**DETALHES DA TAREFA**
Dê continuidade ao texto sobre a infância de Clarice Lispector, começando logo após a última frase apresentada.

**TRECHO DO TEXTO**
========================================

A família muda para o Recife, quando Clarice
tem cinco anos. As condições físicas da mãe agravam-se e a menina assume a
responsabilidade de salvá-la, inventando histórias que lhe sussurra ao ouvido,
histórias cheias de palavras balsâmicas, salvíficas, no imaginário da autora.
Propensa à invenção e à desestruturação da linguagem comum, olha cada termo sob
todos os ângulos, materializa-o em objectos que fazem parte do quotidiano,
rompe o invólucro opaco das palavras comuns e dos discursos estereotipados, em
busca da substância alquímica que haveria de contrariar uma perda iminente.
“- Papai, inventei
uma poesia.
- Como é o nome?
-Eu e o Sol. – Sem
esperar muito recitou:
-“As galinhas que
estão no quintal já comeram duas minhocas, mas eu não vi”.
- Sim? Que é que você
e o sol têm a ver com a poesia?
Ela olhou-o um
segundo. Ele não compreendera…
- O sol está em cima
das minhocas, papai, e eu fiz a poesia e não vi as minhocas…. -. Pausa.
- Posso inventar
outra agora mesmo: “Ó sol, vem brincar comigo”. Outra maior:
Vi uma nuvem pequena
coitada da minhoca
acho que ela não viu”.
(Perto do Coração Selvagem, p. 12)
Muito pequena, Clarice tinha
noção da sua incapacidade para ajudar a mãe enferma. As irmãs mais velhas
cuidavam dela, mas a menina só podia fazê-lo socorrendo-se do seu dom de
criação. Dotada de enorme espírito de religiosidade, Clarice rezava, pedia a
Deus que curasse a mãe, inventava pequenas dramatizações que representava,
recorrendo a adereços. E todas terminavam, magicamente, com o milagre da cura.
Parafraseando Moser, o poder
alquímico do imaginário falhara, mas o pendor para a crença no poder miraculoso
das palavras manteve-se:
“Meio
século mais tarde, quando Clarice Lispector, ela própria consumida por uma
doença terminal, deixou a casa pela última vez, recorreria à mesma táctica. ‘Faz de conta que a gente não está indo para
o hospital, que eu não estou doente e que nós estamos indo para Paris’”.

========================================

Itens armazenados do conjunto de dados:
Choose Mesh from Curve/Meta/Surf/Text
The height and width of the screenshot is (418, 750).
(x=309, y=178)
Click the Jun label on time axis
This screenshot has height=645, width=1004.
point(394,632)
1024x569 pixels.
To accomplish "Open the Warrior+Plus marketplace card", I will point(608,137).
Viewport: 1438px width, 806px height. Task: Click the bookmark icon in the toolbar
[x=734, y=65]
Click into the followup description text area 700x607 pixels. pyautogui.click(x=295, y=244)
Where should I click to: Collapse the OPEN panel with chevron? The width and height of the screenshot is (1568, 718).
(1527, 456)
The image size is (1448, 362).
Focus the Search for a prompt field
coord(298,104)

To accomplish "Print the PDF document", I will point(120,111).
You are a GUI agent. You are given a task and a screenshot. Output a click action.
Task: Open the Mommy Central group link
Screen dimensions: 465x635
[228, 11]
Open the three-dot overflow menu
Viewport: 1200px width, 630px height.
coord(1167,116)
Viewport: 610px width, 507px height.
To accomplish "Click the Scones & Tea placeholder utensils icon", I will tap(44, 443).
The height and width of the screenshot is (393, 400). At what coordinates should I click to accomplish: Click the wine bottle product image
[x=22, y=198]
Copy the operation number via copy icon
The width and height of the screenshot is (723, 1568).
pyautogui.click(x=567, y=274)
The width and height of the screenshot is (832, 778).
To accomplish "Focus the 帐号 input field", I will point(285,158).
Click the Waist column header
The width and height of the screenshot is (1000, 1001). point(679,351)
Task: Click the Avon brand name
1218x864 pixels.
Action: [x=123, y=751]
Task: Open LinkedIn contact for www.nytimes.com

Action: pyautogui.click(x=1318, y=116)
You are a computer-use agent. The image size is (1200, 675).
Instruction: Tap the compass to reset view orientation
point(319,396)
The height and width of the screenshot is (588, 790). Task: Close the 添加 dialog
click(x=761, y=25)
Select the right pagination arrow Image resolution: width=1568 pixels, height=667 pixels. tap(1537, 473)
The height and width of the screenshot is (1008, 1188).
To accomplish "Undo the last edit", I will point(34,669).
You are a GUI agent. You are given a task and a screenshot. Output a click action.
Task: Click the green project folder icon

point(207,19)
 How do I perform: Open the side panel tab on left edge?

========================================

**RESPOSTA AO EXERCÍCIO**
(MOSER, p. 83.).
A primeira perda consuma-se com o
desaparecimento da mãe, cuja memória não mais a abandonará, vestida de
roupagens, ora doloridas, ora esfusiantes, provocatórias, mentirosas.
A linguagem fora intransitiva, no sentido em que
os mundos por ela efabulados, os horizontes de esperança ingénua, desenhados na
polifonia dos sons e no traçado certo das palavras brotando como fontes
cristalinas e pujantes, solidificou num sofrimento profundo, no prelúdio de uma
palavra indizível:
“O
que há dentro de Clarice é algo mais forte do que o que ela pode dar ao mundo.
O que há dentro dela precisa mais de o mundo lhe ser dado do que o mundo lhe
dá.” (Clarice, p. 27).
Tédio
e busca incessante do outro lado da linguagem
A perda está intimamente relacionada com o
imperativo existencial da satisfação do desejo, pela convicção do sujeito de
que a transmutação metafísica do real, através da linguagem, opera a emergência
de um sentimento de incompletude que só na «rêverie» encontra o bálsamo redentor.
O misticismo do pensamento de Clarice, a
convicção de que um deus ex-máquina corrigiria, de algum modo, os desmandos do
inelutável fatum e a fé na ontologia
da palavra escrita semeiam a sua obra, consubstanciada em personagens
ambivalentes, redondas, antropomórficas.
Auto-retratos multiformes, autobiografias
disfarçadas sob roupagens alheias, ostentação e recolhimento marcam toda a
juventude clariceana. Dotada de uma personalidade e de uma inteligência muito
fortes, aliadas a uma beleza perturbante, Clarice logo se faz notada, quando
chega ao Rio, envolta numa aura de mistério e de surpresa. A voz rouca, o olhar
oblíquo e o comportamento pouco adequado para a época chocam, de algum modo, o
ambiente carioca, não obstante ter pouco mais de quinze anos.
Aluna distinta, Clarice decide fazer o curso
de Direito, não porque quisesse exercer advocacia, mas para reformar as
prisões, com confessará anos mais tarde; pela mesma altura, começa a afirmar-se
como escritora. Não que fosse fácil, nem que os seus trabalhos fossem fáceis de
entender. Aliás, nos meios intelectuais, instalou-se, durante algum tempo, a
convicção de que o autor seria um homem.
“Clarice
gosta de sentir o ar poeirento, luminoso e estridente da cidade grande. Na
cidade grande faz muito barulho para se dormir. Há cinemas, luzes. De repente
as luzes se apagam: é o racionamento. Clarice acende velas. Sente-se livre, no
escuro, entre milhões de solitários no escuro. À luz da vela, escreve. Livre,
solitária, vai pelo caminho da inspiração.” (Clarice, p. 16.)
Por isso, um tédio imenso a
habita desde cedo. A aparente inabilidade para se relacionar e conviver, a
vertigem do imaginário em contraponto com o real, concorrem para que se refugie
no isolamento, no casulo que a inspiração vai tecendo.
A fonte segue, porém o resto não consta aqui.